Niemcy szybko zaczęli publikować nazwiska osób, których dokumenty znaleziono przy zwłokach. Niestety, zgadzały się one z nazwiskami zaginionych. Wyglądało na to, że wiosną 1940 roku Rosjanie w zorganizowany sposób, strzałami w tył głowy zamordowali tysiące polskich oficerów, z których większość była rezerwistami, czyli na co dzień nauczycielami, urzędnikami, aptekarzami czy sędziami.

Dla narodu polskiego była to wielka strata, w zasadzie nie do odrobienia. Ogrom tragedii porażał. Niemcy obwieścili, że w kilku masowych grobach znaleziono ponad 4 tysiące zwłok, a przecież zaginionych żołnierzy było o wiele więcej. Dzisiaj wiemy, że były i inne miejsca zbrodni: Miednoje koło Tweru, Piatichatki koło Charkowa i może jeszcze gdzieś koło Mińska.

Symbolem tych wszystkich miejsc pozostał jednak Katyń. Władze niemieckie, chcąc osłabić morale Polaków, szerzyły informacje o Katyniu, publikując wraz z nimi wstrząsające zdjęcia tej zbrodni. Władze III Rzeszy, te same, które były odpowiedzialne za Auschwitz i Holocaust, zaproponowały, by polski rząd emigracyjny przysłał do Katynia delegację.

Na to Polacy zgodzić się jednak nie mogli, ale nie mogli też nic nie robić w tej sprawie. Śmierć 20 tysięcy polskich obywateli była zbyt wielką tragedią. Nie chcąc w jakikolwiek sposób współpracować z niemieckim okupantem, rząd emigracyjny poprosił o zbadanie sprawy szwajcarski Czerwony Krzyż. Związek Radziecki w cyniczny i tchórzliwy sposób odpowiedział na to zerwaniem stosunków dyplomatycznych.

 

W rok później strona radziecka poinformowała, że powołała własną komisję śledczą, która rzekomo ustaliła, iż mordu w Katyniu dokonali Niemcy po wkroczeniu na tereny ZSRR. Był to oczywisty absurd, który jednak nie przeszkodził Rosjanom zbrodnię w Katyniu umieścić w akcie oskarżenia głównych niemieckich zbrodniarzy w Norymberdze. Tu jednak ponieśli klęskę. Nawet w ówczesnej atmosferze świeżej pamięci o niemieckich zbrodniach Trybunał odmówił wpisania Katynia na listę zbrodni niemieckich.

Po wojnie w Polsce nie wolno było nawet wspominać o katyńskiej tragedii. Rodziny pomordowanych były represjonowane. Nie wolno im było na cmentarzu ufundować bliskim nawet symbolicznego grobu, a dzieci ofiar, chcąc dostać się na studia, musiały kłamać, że ojca zabili Niemcy.
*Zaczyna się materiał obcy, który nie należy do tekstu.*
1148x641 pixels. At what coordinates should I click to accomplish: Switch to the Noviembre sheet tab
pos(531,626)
Naród polski jednak pamiętał. Chociaż nigdzie publicznie nie mówiono o zbrodni katyńskiej, wszyscy o niej wiedzieli. Bolało, że tak wielką i brutalną zbrodnię próbowano wymazać.

Sił dodawało natomiast to, że gdzieś tam w wielkim świecie prawdę o niej można było wypowiedzieć: w 1952 roku dochodzenie w sprawie Katynia przeprowadził amerykański Kongres, który winą za zamordowanie tysięcy polskich oficerów oficjalnie obciążył Sowietów. Pod patronatem gen. Andersa – wielkiego polskiego autorytetu na emigracji – na początku lat 70-tych opublikowano dokumentację tej zbrodni, by już nigdy nie można było jej zaprzeczyć.
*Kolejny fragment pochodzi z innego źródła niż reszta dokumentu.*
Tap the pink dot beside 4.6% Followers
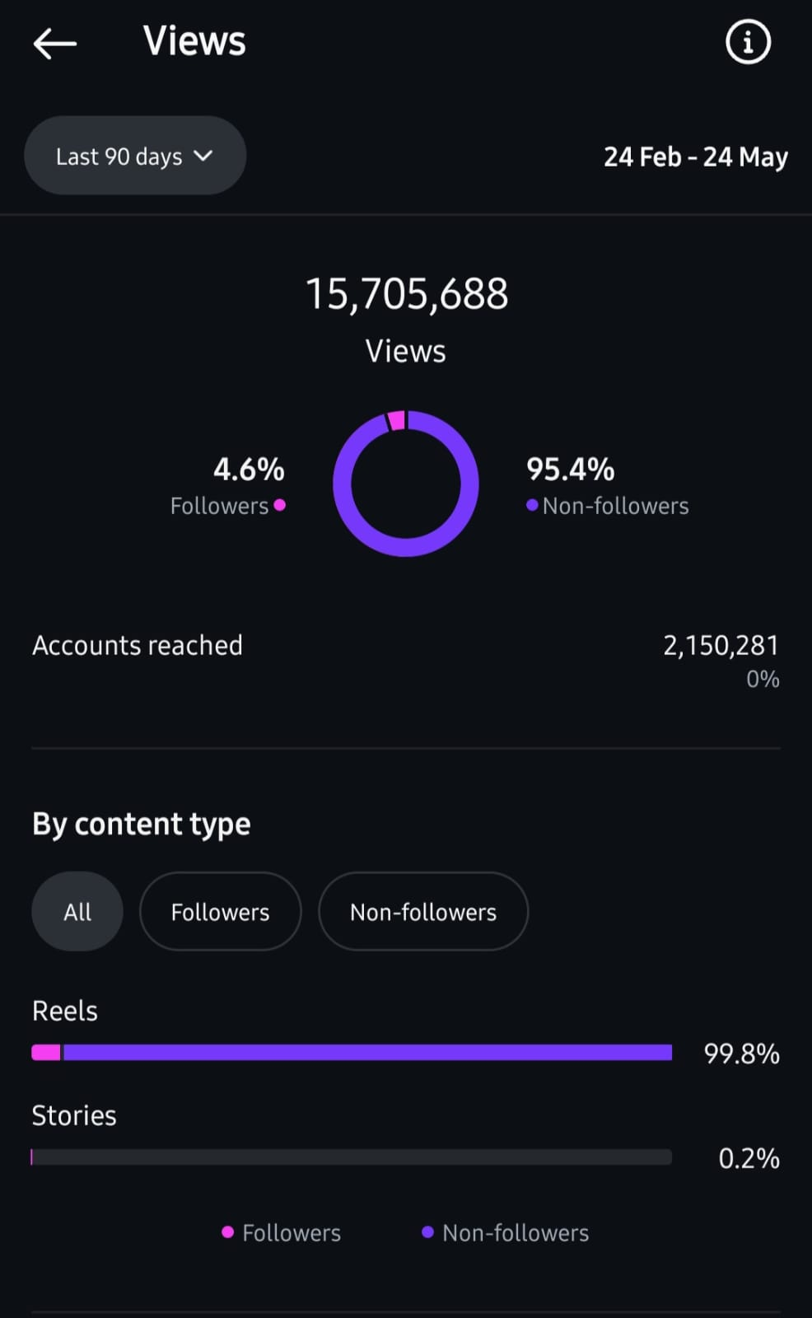Image resolution: width=812 pixels, height=1318 pixels. point(280,505)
Przemiany polityczne i odzyskanie przez Polskę podmiotowości i demokracji przyniosły nadzieję na możliwość powiedzenia prawdy o Katyniu. Także w Rosji „pierestrojka” i „głastnost” spowodowały, że w ramach rozliczeń z komunizmem pojawili się politycy, którzy – czy to z powodów moralnych, czy też z politycznego wyrachowania – zdecydowali się przyznać, że zbrodni dokonała służba bezpieczeństwa państwa sowieckiego.

W 1990 roku ostatni szef partii komunistycznej Michaił Gorbaczow przyznał rosyjskie sprawstwo zbrodni, a rok później prezydent Borys Jelcyn przekazał stronie polskiej wybrane dokumenty, dotyczące tragedii polskich oficerów, w tym ten najważniejszy – protokół z 5 marca 1940 r., zawierający decyzję kierownictwa partii komunistycznej o zamordowaniu ponad 20 tysięcy ludzi za to, że byli oni polskimi patriotami.

Dokument ten nie tylko potwierdza odrażającą zbrodnię, ale jest też swoistym pomnikiem polskiego patriotyzmu – stwierdza się w nim bowiem, że Polacy nie chcą zdradzić swych ideałów i nie dadzą się przerobić na komunistyczną modłę.

Rok 1991 nie był niestety końcem historii kłamstwa katyńskiego. W Rosji uznano bowiem, że jej historia musi być „święta i czysta” i nie można jej „zabrudzić” pamięcią o zbrodni, dokonanej na sąsiednim narodzie. Rosyjskie władze zaczęły się wycofywać z wcześniej przyjętego stanowiska wobec Katynia, nie chcą uznać, że było to ludobójstwo.

 

Według Izby Wojskowej Sądu Najwyższego Rosji było to 22 tysiące przypadków indywidualnych morderstw, popełnionych przez Ławrentija Berię i jego współpracowników. Odmówiono udostępnienia akt osobowych pomordowanych, na co liczyły ich rodziny. Przed Polakami zamknięto szczelnie archiwa, by nie mogli oni zbadać szczegółów zbrodni.

Stosunki polsko-rosyjskie znalazły się w sytuacji patowej. Nie jest z tym dobrze ani Polakom, ani Rosjanom. Wbrew obiegowym opiniom o odwiecznej wrogości, trudno przecież znaleźć dwa narody, których losy byłyby ze sobą tak splecione. Historycznie Polacy są najbliżsi Rosjanom, a Polacy i Polska były zawsze obecne w sprawach rosyjskich. Polak – Konstanty Rokossowski był jedynym rosyjskim marszałkiem-cudzoziemcem; Polacy założyli w Rosji takie instytucje, jak np. Ministerstwo Spraw Zagranicznych, i… sowiecką policję polityczną.

Z drugiej strony Warszawę zmodernizował kiedyś rosyjski generał Sokrates Starynkiewicz, zakochany w tym mieście. Są więc podstawy do dobrej współpracy. Być może szansą na poprawę stosunków stanie się fakt, który nie ma precedensu: rosyjski prezydent Władimir Putin zaprosił polskiego premiera do Katynia, by 7 kwietnia wspólnie z nim oddać hołd pomordowanym.

Obyśmy w imię przyszłości naszych narodów umieli wykorzystać tę szansę na pojednanie, a ofiary zbrodni katyńskiej zostały w końcu godnie i w pokoju uczczone.